Many of Uncle Wiggily’s friends, who had hurried up to see the hollow-stump bungalow burn, while he was at the store, now, in turn, invited him to stay with them.
“I, myself, have asked him to come with me,” said Mother Goose, “or with any of my friends. We all would be glad to have him.”
“It is very kind of you,” said the rabbit gentleman. “And this is what I will do, until I can build me a new bungalow. I will take turns staying at your different hollow-tree homes, your nests or your burrows underground. And I will come and visit you also, Mother Goose, and all of your friends; at least such of them as have room for me.
“Yes, that is what I’ll do. I’ll visit around now that my hollow-stump home is burned. I thank you all. Come, Nurse Jane, we will pay our first visit to Sammie and Susie Littletail, the rabbits.”
And while the other animals hopped, skipped or flew away through the woods, and as Mother Goose sailed off on the back of her gander, to sweep more cobwebs out of the sky, Uncle Wiggily and Nurse Jane went to the Littletail burrow, or underground house.
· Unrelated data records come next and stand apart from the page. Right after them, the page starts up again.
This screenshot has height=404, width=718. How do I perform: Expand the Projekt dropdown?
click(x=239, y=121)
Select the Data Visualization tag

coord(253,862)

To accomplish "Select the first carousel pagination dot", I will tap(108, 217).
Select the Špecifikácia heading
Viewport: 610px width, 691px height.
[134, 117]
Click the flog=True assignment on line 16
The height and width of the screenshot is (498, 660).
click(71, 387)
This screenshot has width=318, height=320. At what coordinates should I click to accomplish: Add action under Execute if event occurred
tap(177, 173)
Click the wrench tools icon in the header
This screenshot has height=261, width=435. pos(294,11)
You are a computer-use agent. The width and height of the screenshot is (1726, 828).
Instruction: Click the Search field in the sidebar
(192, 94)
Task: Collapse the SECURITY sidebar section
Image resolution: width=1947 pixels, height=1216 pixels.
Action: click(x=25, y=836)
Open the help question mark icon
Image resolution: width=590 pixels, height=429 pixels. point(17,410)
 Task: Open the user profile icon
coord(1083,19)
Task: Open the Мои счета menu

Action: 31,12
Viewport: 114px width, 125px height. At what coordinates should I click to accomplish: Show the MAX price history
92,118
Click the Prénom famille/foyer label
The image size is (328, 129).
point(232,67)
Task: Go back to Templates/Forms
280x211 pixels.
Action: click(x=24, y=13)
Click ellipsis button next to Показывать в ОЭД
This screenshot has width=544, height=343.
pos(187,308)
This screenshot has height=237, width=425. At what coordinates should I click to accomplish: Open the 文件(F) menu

“Good-bye, Uncle Wiggily!” called Mother Goose. “I’ll see you again, soon, sometime. And if ever you meet with any of my friends, Little Jack Horner, Bo Peep, or the three little pigs, about whom you may have read in my book, be kind to them.”
“I will,” promised Uncle Wiggily.
And he did, as you may read in the next chapter, when, if the sugar spoon doesn’t tickle the carving knife and make it dance on the bread board, the story will be about Uncle Wiggily and the first little pig.